(Challenge)
Count how many lines in the material below contain the string "size", treating uppercase and lowercase as different, and give only the number.

(Input material)
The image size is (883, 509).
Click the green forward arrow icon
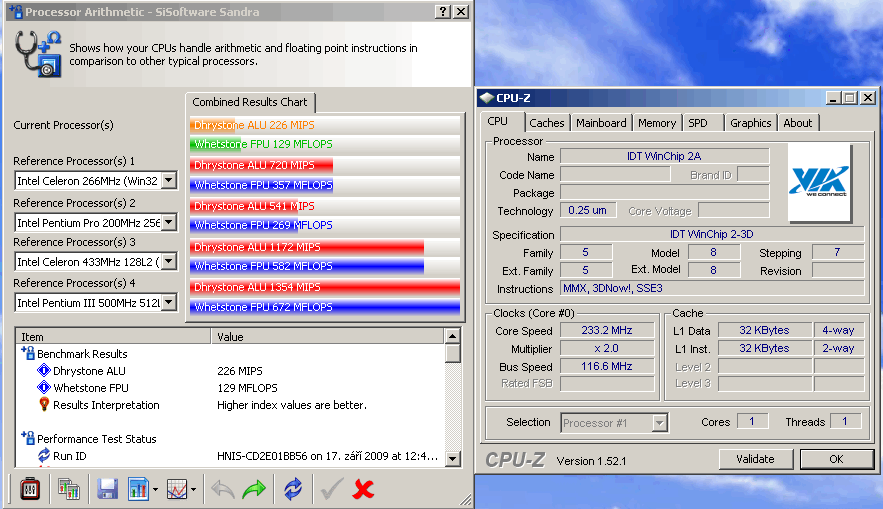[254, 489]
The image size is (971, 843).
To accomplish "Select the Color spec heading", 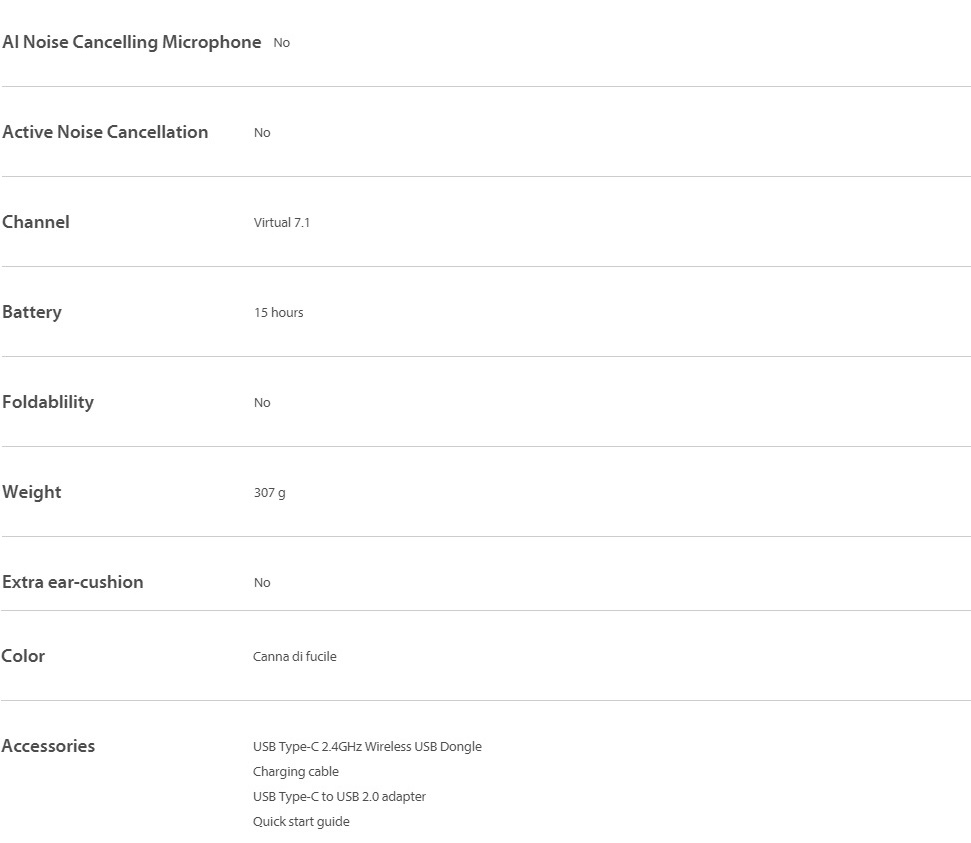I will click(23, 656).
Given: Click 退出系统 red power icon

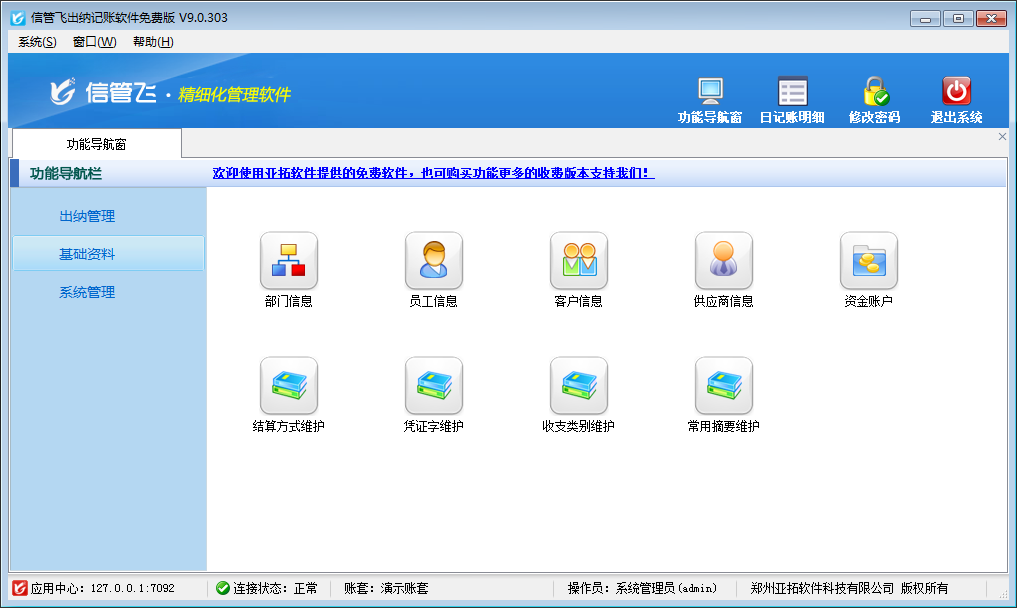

(The answer)
2